■ The tasks:
[1] In the blog post, how many people introduce a big-shot's speech?
[2] Resume the blog post of short comments after its last sentence, "Being an intellectual does not make you smart."

■ Excerpt:
## BEGIN
Wednesday, September 25, 2013

Comments XIII




Anonymous Lost.   Does that even exist any more?  I prepared a survey for my students on how they are viewing my course so far.  Simple innocuous questions they are.  And it is really anonymous. But will any of them actually believe it is anonymous?  With so much data piracy, scanning, recording, and peeking these days, the whole idea of anonymous may be vanishing.

This variation on Milton's Paradise Lost is simply an update.  Clearly paradise is lost, but it may be that anonymity is gone as well.  I use to believe I could live under the radar, thinking whatever I said would be too unimportant for anyone to take note of.  But today with big data and unlimited storage, I feel that whatever I say will be scanned or read with an eye to key words - most revealing about the message.

Importance. You know how important you are by the hierarchy of how many people stand in line to introduce your speech.  Most of us have just a single person make the introduction.  "Here's our speaker..." and that's it.   Big-shots get two, one to introduce the introducer.  Super-shots get three.   Anyone that gets four introductions, must be of celestial dimensions.   

Intellectuals.  Being an intellectual does not make you smart.
## END
[Text and element pointing lines]
## BEGIN
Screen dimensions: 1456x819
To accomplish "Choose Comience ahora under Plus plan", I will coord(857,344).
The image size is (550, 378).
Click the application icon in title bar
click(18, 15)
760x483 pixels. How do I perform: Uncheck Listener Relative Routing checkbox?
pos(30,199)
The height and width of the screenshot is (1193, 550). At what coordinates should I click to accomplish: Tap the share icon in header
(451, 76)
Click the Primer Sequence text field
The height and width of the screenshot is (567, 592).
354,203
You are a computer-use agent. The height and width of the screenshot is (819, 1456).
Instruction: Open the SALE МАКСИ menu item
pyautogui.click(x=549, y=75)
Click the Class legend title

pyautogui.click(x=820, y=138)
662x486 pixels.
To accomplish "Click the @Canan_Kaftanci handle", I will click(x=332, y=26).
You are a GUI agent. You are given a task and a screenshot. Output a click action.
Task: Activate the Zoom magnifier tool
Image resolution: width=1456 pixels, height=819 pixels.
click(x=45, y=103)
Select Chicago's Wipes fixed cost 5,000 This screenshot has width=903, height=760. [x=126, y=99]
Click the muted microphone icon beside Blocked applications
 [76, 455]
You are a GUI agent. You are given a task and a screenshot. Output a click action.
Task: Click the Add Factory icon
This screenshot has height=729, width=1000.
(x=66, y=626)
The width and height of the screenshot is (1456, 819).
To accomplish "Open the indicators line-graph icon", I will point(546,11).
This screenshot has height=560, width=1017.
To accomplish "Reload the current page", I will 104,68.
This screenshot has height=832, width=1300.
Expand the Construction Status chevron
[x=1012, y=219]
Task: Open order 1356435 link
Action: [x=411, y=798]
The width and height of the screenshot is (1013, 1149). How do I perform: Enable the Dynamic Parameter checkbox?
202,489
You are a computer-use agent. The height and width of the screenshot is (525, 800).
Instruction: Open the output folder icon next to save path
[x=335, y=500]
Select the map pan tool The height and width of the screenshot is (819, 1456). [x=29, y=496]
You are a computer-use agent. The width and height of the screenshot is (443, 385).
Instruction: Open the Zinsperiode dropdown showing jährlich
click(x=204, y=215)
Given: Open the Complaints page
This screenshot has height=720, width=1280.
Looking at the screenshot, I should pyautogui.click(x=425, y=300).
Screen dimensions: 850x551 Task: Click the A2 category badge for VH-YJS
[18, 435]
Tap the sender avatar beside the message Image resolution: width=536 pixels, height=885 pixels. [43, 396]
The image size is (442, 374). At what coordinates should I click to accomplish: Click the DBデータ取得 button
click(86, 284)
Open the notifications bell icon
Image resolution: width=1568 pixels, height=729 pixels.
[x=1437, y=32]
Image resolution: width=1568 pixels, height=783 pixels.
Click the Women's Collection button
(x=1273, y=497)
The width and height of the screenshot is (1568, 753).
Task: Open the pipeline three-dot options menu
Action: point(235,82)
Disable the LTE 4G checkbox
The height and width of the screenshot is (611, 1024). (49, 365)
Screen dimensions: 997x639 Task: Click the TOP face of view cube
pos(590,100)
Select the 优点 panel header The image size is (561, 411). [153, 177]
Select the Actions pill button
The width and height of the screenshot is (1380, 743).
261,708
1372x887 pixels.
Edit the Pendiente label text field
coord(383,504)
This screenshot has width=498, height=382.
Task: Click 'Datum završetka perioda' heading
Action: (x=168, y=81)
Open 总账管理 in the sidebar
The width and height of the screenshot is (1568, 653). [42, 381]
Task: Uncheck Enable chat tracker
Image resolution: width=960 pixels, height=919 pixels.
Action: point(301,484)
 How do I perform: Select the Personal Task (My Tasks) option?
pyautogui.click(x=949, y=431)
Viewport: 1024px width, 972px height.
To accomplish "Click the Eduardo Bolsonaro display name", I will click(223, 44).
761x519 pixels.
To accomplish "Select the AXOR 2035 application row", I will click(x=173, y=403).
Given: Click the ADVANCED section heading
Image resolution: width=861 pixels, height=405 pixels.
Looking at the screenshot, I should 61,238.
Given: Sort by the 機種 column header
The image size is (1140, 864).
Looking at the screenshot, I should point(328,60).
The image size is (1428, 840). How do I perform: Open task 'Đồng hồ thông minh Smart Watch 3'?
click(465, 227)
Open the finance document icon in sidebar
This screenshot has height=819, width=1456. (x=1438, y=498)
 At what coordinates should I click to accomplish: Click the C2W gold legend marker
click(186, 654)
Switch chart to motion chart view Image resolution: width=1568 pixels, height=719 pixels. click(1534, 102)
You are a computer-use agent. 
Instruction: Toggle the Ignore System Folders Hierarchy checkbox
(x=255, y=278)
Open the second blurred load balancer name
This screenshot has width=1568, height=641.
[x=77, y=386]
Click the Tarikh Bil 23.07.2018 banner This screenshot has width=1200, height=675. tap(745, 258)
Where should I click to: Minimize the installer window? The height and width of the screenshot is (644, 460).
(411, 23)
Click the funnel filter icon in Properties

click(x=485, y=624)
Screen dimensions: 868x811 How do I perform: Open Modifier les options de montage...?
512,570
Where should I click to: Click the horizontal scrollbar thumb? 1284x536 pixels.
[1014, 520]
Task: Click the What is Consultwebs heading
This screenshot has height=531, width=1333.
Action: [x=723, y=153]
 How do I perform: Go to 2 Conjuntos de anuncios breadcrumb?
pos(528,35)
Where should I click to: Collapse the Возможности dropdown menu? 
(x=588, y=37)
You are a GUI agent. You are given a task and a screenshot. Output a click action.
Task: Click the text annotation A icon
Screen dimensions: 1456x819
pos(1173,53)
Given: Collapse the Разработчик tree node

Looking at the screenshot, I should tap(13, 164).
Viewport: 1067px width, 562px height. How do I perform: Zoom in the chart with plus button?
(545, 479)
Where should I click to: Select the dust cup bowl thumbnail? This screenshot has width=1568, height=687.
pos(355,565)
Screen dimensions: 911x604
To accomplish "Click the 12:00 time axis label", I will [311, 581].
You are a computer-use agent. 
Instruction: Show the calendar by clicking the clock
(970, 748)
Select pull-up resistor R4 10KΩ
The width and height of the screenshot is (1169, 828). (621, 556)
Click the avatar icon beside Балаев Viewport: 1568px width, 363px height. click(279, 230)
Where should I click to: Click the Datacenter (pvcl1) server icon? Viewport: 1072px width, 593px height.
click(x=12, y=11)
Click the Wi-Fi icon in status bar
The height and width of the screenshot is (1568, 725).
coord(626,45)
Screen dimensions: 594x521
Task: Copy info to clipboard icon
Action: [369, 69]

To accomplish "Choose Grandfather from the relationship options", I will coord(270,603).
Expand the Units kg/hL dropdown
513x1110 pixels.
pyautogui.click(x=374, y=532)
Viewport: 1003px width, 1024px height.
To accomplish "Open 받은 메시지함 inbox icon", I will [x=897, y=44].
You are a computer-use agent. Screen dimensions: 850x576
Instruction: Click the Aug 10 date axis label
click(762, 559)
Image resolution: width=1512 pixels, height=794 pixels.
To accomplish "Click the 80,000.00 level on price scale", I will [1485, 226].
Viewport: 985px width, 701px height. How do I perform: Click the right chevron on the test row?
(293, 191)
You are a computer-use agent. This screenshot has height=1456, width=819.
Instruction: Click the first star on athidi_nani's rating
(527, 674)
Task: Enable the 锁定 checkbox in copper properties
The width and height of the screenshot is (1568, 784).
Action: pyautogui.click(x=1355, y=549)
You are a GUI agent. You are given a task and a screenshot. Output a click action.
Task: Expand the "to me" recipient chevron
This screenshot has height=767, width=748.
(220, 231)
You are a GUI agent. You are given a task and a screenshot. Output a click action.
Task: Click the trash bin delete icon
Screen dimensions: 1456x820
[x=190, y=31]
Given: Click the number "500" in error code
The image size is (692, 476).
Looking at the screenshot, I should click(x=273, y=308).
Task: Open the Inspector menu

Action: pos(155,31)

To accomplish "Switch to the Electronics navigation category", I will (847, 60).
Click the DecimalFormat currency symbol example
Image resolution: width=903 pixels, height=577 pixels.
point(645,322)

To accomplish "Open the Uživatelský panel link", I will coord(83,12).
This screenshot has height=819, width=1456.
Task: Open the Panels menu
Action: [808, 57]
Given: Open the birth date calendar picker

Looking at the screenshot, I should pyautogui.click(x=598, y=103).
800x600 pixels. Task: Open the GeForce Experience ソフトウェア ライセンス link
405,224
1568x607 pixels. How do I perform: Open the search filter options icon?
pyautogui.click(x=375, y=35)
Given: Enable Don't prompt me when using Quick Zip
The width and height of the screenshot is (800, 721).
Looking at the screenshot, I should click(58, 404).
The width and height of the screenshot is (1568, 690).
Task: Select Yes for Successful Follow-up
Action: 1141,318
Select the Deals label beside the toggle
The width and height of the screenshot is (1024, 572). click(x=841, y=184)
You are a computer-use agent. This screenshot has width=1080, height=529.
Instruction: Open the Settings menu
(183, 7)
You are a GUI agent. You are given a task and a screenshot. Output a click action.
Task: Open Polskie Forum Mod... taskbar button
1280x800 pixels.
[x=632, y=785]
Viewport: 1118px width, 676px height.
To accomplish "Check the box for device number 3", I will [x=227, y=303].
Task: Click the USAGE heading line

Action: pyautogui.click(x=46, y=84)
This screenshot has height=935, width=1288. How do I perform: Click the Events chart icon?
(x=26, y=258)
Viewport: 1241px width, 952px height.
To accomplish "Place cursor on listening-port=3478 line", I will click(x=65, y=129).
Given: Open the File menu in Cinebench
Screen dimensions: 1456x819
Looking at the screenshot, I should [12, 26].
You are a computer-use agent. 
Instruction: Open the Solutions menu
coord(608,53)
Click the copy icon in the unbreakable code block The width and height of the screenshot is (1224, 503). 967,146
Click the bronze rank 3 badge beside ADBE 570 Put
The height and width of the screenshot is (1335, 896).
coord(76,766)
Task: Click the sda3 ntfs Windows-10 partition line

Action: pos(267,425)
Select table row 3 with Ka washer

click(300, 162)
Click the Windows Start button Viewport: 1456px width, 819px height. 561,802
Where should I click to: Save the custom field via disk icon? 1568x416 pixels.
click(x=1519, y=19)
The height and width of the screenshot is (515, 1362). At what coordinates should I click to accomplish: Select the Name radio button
## END
■ Answers per task:
[1] Two: one to introduce the introducer, and the introducer.

[2]
Ted Cruz.  I might be willing to book passage on the Ted-Cruz-line. I know there will be a lot of time to explore one corner of the world, and I will know the destination.  While he is ridiculed by both parties, he does stand on principle - rare these days.

Nancy Pelosi.  To paraphrase Winston Churchill, Pelosi has a moderate intelligence, and much to be moderate about.  Her latest confusion is between the Declaration of Independence and the US Constitution.  I am simply amazed that someone with her apparent intellectual difficulties can rise to such heights within her party.  Many Democrats (e.g. Chris Van Holland) seem far more erudite, more able, and far more intelligent. Oh well, the Republicans have at least their fair share of the same.   Perhaps we should create a Pelosi Club with delimited extremists of all flavors admitted.  The criteria for admission should be misquoting facts, misstating events, and misrepresenting constituencies.

The snub.  For days, it was argued in the press the "What if" of President Obama meeting or even shaking hands with the new Iranian president, Hassan Rouhani. But, Rouhani deftly turned the table by simply rejecting any encounter.  The upshot must be that the one regards the other as essentially irrelevant.  One thing is to be rejected.  This is of the everyday for us all.  It is quite another to be relegated to the lower status - irrelevancy.  You just have to feel a little sorry for our President.

Boring.  I just completed a YAW, yet another Webinar.  It was boring, though boring may be the best attribute one can give to a particular event.  Less flattering comments come to mind.

Wisdom.  It was recently suggest to put my wisdom in a bottle.  I responded by saying that if I did so, there would be plenty of room remaining for more interesting contents.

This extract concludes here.